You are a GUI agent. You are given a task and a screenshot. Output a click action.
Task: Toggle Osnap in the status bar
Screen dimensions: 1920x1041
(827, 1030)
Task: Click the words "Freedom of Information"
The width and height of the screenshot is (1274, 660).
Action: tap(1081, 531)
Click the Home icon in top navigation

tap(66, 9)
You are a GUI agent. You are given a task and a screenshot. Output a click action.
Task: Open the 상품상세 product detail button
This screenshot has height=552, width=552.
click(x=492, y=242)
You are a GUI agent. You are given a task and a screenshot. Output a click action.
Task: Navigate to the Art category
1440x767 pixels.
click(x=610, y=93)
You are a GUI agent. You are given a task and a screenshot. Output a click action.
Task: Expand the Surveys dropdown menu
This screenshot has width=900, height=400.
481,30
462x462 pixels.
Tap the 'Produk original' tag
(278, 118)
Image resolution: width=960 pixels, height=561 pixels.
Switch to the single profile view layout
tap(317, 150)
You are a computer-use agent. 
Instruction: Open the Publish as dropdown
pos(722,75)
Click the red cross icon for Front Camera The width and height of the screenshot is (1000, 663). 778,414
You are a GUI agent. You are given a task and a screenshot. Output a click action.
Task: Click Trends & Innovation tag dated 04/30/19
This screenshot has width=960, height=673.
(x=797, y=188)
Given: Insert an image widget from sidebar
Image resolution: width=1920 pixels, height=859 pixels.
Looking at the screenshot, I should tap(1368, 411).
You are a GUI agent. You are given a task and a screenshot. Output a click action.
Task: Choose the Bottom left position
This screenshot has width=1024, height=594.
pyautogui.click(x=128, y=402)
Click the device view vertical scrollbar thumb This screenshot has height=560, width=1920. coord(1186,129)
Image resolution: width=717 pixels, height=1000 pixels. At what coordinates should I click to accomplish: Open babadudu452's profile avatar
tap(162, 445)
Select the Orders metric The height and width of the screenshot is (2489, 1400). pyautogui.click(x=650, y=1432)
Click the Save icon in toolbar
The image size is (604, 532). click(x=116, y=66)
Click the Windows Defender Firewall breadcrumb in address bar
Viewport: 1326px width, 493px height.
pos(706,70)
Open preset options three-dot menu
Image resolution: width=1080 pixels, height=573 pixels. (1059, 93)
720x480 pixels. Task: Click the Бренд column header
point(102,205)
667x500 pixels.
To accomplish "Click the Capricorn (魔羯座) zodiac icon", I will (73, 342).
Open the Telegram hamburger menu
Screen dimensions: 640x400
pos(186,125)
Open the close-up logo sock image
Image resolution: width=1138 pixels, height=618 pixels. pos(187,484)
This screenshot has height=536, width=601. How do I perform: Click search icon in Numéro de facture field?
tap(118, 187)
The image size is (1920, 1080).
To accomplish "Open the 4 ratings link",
⁂
The task » Go through the listing above and write out exactly the lines starting with the one holding "Select the Orders" and running through the one holding "667x500 pixels.", ends included, and no others.

Task response »
Select the Orders metric The height and width of the screenshot is (2489, 1400). pyautogui.click(x=650, y=1432)
Click the Save icon in toolbar
The image size is (604, 532). click(x=116, y=66)
Click the Windows Defender Firewall breadcrumb in address bar
Viewport: 1326px width, 493px height.
pos(706,70)
Open preset options three-dot menu
Image resolution: width=1080 pixels, height=573 pixels. (1059, 93)
720x480 pixels. Task: Click the Бренд column header
point(102,205)
667x500 pixels.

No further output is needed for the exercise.